# Exercise details
Count the lines of the records below that hold the word "computer", and give only the number.

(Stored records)

○ ○ ○ ○ ○

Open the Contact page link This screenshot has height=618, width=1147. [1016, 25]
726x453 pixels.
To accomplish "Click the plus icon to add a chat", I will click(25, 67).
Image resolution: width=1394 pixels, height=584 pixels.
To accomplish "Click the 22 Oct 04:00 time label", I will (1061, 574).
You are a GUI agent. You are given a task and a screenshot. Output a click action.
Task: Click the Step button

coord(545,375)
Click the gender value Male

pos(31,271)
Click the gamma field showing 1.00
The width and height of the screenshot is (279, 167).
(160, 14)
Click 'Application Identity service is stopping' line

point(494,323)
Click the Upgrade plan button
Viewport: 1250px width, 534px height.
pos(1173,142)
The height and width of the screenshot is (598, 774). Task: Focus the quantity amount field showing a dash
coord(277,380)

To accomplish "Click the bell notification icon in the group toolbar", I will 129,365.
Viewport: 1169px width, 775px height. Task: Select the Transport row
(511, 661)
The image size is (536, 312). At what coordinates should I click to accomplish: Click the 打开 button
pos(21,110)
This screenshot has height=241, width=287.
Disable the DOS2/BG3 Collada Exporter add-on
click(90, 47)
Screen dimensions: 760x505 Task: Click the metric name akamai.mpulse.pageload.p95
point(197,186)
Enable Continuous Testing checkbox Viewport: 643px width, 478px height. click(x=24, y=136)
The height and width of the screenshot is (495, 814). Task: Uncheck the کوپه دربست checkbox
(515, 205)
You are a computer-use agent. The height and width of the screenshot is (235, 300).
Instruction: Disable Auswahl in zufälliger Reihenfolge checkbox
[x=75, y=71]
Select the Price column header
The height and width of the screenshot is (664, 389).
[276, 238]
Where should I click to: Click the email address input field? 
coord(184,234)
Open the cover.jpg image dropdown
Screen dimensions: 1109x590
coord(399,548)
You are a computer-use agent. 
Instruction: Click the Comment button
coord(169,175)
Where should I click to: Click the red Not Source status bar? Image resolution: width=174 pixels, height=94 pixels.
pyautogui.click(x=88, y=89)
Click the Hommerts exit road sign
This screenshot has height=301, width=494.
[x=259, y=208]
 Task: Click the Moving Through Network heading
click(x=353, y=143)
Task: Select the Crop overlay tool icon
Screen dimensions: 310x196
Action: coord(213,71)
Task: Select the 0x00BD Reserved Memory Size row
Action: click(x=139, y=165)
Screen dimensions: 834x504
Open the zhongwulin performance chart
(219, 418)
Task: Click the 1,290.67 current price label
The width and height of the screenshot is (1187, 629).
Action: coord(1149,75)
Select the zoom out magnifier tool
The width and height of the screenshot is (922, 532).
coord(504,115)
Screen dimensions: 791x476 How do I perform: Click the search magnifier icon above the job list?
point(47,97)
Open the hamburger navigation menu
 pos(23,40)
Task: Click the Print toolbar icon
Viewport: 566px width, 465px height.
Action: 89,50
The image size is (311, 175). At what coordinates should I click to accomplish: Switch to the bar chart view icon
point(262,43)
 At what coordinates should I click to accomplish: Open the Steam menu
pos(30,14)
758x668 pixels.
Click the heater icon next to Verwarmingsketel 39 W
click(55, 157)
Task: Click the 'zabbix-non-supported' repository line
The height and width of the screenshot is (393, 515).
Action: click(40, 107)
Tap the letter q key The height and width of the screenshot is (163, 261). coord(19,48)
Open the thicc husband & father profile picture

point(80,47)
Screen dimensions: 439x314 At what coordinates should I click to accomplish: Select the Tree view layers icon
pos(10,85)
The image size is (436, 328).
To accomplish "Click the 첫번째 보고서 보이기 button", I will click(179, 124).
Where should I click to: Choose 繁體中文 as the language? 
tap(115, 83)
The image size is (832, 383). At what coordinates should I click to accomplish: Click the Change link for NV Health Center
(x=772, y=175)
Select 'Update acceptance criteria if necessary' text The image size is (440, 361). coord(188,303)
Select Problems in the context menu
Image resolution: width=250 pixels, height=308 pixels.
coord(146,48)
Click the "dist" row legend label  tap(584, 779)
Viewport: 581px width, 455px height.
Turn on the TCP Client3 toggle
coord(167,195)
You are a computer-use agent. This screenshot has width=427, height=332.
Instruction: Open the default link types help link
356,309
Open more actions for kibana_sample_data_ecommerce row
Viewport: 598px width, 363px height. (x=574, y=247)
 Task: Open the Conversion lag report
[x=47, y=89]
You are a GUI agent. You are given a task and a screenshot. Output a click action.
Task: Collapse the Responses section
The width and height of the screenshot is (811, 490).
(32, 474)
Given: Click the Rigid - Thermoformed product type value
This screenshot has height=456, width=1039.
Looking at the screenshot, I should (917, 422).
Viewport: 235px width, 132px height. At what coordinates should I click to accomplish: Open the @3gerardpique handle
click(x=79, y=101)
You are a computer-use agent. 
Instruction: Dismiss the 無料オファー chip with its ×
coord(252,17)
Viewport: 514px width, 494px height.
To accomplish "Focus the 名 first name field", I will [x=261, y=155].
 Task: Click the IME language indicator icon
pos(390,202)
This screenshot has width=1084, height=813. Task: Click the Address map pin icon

○ ○ ○ ○ ○

# Reply to the exercise
4